9. A process for the preparation of an acid compound of Formula-A comprising the steps of:
a) reacting a compound of Formula-J with ethyl acrylate and converting the product into an alkaline metal salt of Formula-K

b) reacting Formula-K with triflic anhydride to give a compound of Formula-L;

c) reacting Formula-L with diethyl methoxy borane to give a compound of Formula-M;

d) hydrolysing Formula-M to give a compound of Formula-N; and

e) reducing Formula-N to isolate Formula-A.

wherein P is an amine protecting group; R is H or alkyl; and X is halogen

10. The process as claimed in claim 9, wherein the Formula-J is reacted with ethyl acrylate in the presence of a base and a solvent.

11. The process as claimed in claim 10, wherein the base is selected from the group consisting of sodium-t-butoxide, magnesium-t-butoxide and potassium-t-butoxide.

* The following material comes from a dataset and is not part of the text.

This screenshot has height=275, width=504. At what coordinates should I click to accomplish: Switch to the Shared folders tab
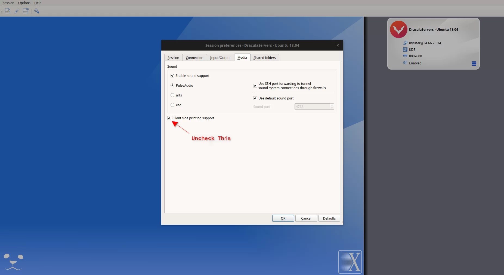tap(264, 58)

12. The process as claimed in claim 10, wherein the solvent is selected from the group consisting of tetrahydrofuran, toluene, methyl tert-butyl ether, methyl isobutyl ketone, acetone and diethyl ether.

13. The process as claimed in claim 9, wherein the alkaline metal salt of Formula-K is a lithium salt or a potassium salt.

14. The process as claimed in claim 13, wherein the metal salt of Formula-K is a lithium salt.

15. The process as claimed in claim 9, wherein the reaction of Formula-L with diethyl methoxy borane is carried out in the presence of a base, a solvent and a catalyst.

16. The process as claimed in claim 15, wherein the base is selected from the group consisting of potassium carbonate, sodium carbonate, sodium bicarbonate and potassium bicarbonate.

17. The process as claimed in claim 15, wherein the solvent is selected from the group consisting of tetrahydrofuran, toluene, methyl tert-butyl ether, methyl isobutyl ketone, acetone and diethyl ether.

18. The process as claimed in claim 15, wherein the catalyst is Palladium dichloride diphenyl phosphinoferrocene dichloromethane complex (PdCl2(dppf). DCM).

19. The process as claimed in claim 9, wherein the compound of Formula-A is further converted into upadacitinib.